Figure captions
Figure 1 The CRISPR/Cas9n (D10A)-mediated base-editing system in S. oneidensis MR-1. Strategy (a) and design (b) of the pCBEso system enabling effective conversion of C to T are shown. APOBEC1-Cas9n (D10A), a fusion protein containing the cytidine deaminase rAPOBEC1 and the Cas9 nickase (D10A); CmR, a chloramphenicol-resistance marker; ColE1, a replication origin for both of E. coli and S. oneidensis ; LacI, Lac repressor; I-SceI, the counter-selectable marker for plasmid curing after base editing. (c) Workflow of the base-editing system in S. oneidensis MR-1. Two BsaI sites were introduced into the pCBSso plasmid. After transforming the targeted pCBEso plasmid into S. oneidensis MR-1 by electrotransformation, the resulting cells were plated on the LB agar plates containing 10 µg/mL chloramphenicol. Colonies on the plates were screened and verified by PCR amplification and Sanger sequencing respectively.
Figure 2 Characteristics of the pCBEso system in S. oneidensis MR-1. (a) Seven 20-nt protospacers containing each NC motif at different positions were selected for evaluating the editing efficiency of the target C. The base editing window of the pCBEso systemin vivo is highlighted by gray shading. (b) Positional influences of each NC motif on base editing efficiency in vivo . The editing efficiencies of each NC motif within the base editing window are presented in a histogram. PCR products of the targeted regions in eight to ten colonies were subjected to Sanger sequencing. The optimal positions of target C within the base editing window are shown in yellow box.

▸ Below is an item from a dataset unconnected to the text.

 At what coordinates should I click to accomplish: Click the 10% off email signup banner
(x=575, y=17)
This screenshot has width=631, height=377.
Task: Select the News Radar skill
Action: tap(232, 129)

Figure 3 Cytidine editing activity of the pCBEso system targeting an exogenous GFP-lacZ -fused reporter in S. oneidensis MR-1. (a) Sanger sequencing of the targeted region within GFP-lacZ -fused reporter. The protospacer is shown in red wireframe, and amino acids with their codons are indicated. PAM sequence is highlighted in red bold font. The number in red indicates positively edited clones, while the number in black represents total sequenced clones randomly picked from the plates. (b) Flow cytometry analysis of base editing activity of the pCBEso system. The wild-type and MR-1/GFP-lacZ strains were used as negative (GFP-) and positive (GFP+) controls respectively. (c) Editing efficiency of the target C was further confirmed by chromogenic test with X-gal.